Review Question - QID 219175

Vitamin D has been shown to have several mechanisms in reference to healing, both wound and fracture, but overall, the results show that the most important effect of Vitamin D is regulation of inflammation.

The role of Vitamin D in the bone healing process continues to be an extensively studied topic. At the molecular level, it has been shown to improve muscle and soft-tissue growth and prevent infection, particularly through its role in the regulation of the inflammatory cascade. Research has shown that macrophages, neutrophils, and T cells all express Vitamin D receptors (VDRs) and are able to locally convert Vitamin D in response to pathogenic stimulation, thereby regulating the cellular response to injury. More specifically, in terms of fracture healing, activities between fibroblasts, chondrocytes, and osteoblasts are critical for soft callus formation via deposition of woven bone and collagen and for fracture closure via mineralization. Following soft callus formation, osteoblast-driven mineralization of woven bone has been shown to be influenced by Vitamin D-mediated stimulation of mesenchymal stem cell (MSC) commitment to osteoblastic lineage through adhesion to matrix proteins and the expression of integrins. Furthermore, at the functional level, Vitamin D has been shown to stimulate the production of collagenous and non-collagenous extraceullar matrix (ECM) proteins including collagen I, osteocalcin, and osteopontin. Taken as a whole, the physiologic effects of Vitamin D are far-reaching and its status and ability of various cells to utilize it are critical to maintaining overall health and promoting optimal healing.

Nino et al. review Vitamin D and metabolic supplementation in orthopedic trauma. The authors note that Vitamin D is a subclass of fat-soluble steroids and is essential to calcium, phosphate, and parathyroid hormone (PTH) homeostasis in the human body. When fracture nonunion occurs without a clear cause, it is reasonable to be suspicious that the patient may have a metabolic or endocrine abnormality, and the role of Vitamin D should be investigated to prevent a costly complication. They conclude with the recommendation that orthopedic surgeons should assume a role in the diagnosis and treatment of patients with potential Vitamin D deficiency given its importance in musculoskeletal homeostasis.

Valerio et al. review the pleiotropic actions of Vitamin D in composite musculoskeletal trauma involving complex and devastating wounds usually caused by high energy impacts such as motor vehicle accidents or within the military context such as blast injuries. The authors specifically identified factors that promote tissue regeneration and mitigate inflammation, one being Vitamin D, as being key to restoring wound healing after composite tissue injury. They note that beyond its traditionally cited roles, the pleiotropic and localized actions of Vitamin D are increasingly being recognized in most aspects of wound healing in complex tissue injuries –e.g., regulation of inflammation, myogenesis, and fracture callus mineralization. They conclude that the Vitamin D deficient state requires acute supplementation in order to quickly restore circulating levels to an optimal level, thereby facilitating a robust wound healing response.

Extracted records:
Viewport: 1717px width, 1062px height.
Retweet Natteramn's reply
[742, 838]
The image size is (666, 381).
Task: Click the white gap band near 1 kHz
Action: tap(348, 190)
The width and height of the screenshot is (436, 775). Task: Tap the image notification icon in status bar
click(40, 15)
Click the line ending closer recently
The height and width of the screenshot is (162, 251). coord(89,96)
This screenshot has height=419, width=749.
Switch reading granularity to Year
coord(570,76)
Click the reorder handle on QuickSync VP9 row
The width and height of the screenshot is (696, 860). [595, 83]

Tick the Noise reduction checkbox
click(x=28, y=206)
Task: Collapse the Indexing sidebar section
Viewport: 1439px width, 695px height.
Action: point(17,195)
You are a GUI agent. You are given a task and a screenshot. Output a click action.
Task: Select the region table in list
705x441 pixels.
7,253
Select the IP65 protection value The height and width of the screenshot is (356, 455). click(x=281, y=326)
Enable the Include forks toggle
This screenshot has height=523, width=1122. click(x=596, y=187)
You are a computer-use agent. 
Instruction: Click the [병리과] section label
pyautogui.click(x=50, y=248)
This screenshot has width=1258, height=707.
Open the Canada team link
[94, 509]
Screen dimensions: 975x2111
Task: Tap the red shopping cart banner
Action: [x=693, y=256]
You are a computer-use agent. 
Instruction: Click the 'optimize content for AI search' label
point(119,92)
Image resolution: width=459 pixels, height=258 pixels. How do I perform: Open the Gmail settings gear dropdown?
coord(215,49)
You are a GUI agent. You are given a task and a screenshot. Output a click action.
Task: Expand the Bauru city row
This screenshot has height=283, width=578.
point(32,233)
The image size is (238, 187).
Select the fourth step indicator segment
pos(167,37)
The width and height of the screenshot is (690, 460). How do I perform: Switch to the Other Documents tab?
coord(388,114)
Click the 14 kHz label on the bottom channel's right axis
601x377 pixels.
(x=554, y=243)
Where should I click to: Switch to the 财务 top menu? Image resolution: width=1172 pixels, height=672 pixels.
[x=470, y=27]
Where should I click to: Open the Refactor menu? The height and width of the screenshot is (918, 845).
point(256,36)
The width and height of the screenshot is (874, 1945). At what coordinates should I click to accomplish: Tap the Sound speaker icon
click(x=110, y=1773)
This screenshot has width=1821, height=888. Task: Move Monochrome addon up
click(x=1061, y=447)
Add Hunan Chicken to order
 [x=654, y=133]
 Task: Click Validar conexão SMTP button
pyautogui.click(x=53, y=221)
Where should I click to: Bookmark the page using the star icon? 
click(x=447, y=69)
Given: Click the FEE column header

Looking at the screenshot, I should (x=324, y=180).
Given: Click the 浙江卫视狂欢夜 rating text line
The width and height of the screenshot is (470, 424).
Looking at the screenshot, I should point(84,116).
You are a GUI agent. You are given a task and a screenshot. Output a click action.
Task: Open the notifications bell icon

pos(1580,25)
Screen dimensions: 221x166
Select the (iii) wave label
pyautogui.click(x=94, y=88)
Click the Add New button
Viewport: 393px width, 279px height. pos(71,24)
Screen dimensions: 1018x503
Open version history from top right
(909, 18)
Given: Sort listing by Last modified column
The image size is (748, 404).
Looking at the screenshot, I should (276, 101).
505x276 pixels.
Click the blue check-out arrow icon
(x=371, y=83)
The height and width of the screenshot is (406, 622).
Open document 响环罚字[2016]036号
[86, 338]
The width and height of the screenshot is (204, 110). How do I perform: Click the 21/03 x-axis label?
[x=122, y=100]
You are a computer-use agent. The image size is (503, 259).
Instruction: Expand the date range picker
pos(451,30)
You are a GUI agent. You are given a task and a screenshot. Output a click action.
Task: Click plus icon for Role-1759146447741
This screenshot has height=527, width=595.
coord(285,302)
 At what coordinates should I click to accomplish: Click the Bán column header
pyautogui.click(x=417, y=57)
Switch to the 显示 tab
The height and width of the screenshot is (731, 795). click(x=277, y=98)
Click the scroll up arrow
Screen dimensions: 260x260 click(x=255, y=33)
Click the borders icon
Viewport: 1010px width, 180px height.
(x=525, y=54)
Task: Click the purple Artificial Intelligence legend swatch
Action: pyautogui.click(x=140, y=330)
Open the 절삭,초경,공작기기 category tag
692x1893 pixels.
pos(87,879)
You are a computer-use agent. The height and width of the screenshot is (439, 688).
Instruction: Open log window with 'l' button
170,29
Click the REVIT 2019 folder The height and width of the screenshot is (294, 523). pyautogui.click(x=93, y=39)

▸ Action item
Continue the passage on Vitamin D and fracture healing from its final sentence. These records bear no relation to the passage on Vitamin D and healing.

▸ Written reply
Patton et al. review Vitamin D as an important component in musculoskeletal development, maintenance, and function within the field of orthopaedics. The authors note that the action of Vitamin D at the cellular level requires that it bind to the Vitamin D receptor (VDR), with polymorphisms in the VDR gene having been linked to various musculoskeletal conditions, including low bone mineral density in adolescent idiopathic scoliosis patients, as well as multilevel degenerative disk disease in young adults. The authors conclude by recommending active involvement by the orthopaedic surgeon in the diagnosis and treatment of patients with potential Vitamin D deficiency.

Figure A is a lateral radiograph of the lumbar spine demonstrating an osteoporotic fracture of the L1 vertebra in the setting of prior L1-pelvis fixation.

Incorrect Answers:
Answer 1: While an important factor in osteoblastogenesis, Vitamin D (along with FGF23) has been shown to inhibit the activity of the osteoclast, thus allowing for increased bone mass.
Answer 2: Conversely, Vitamin D has been shown to promote vasculogenesis and invasion into the wound healing bed by regulating VEGF and other growth factors.
Answer 3: Vitamin D supplementation has been shown to have a positive effect on fracture healing by stimulating mesenchymal stem cell (MSC) commitment to osteoblastic lineage through adhesion to matrix proteins and the expression of integrins.
Answer 4: Vitamin D stimulates rather than inhibits the production of collagenous and non-collagenous extracellular matrix (ECM) proteins including collagen I, osteocalcin, and osteopontin.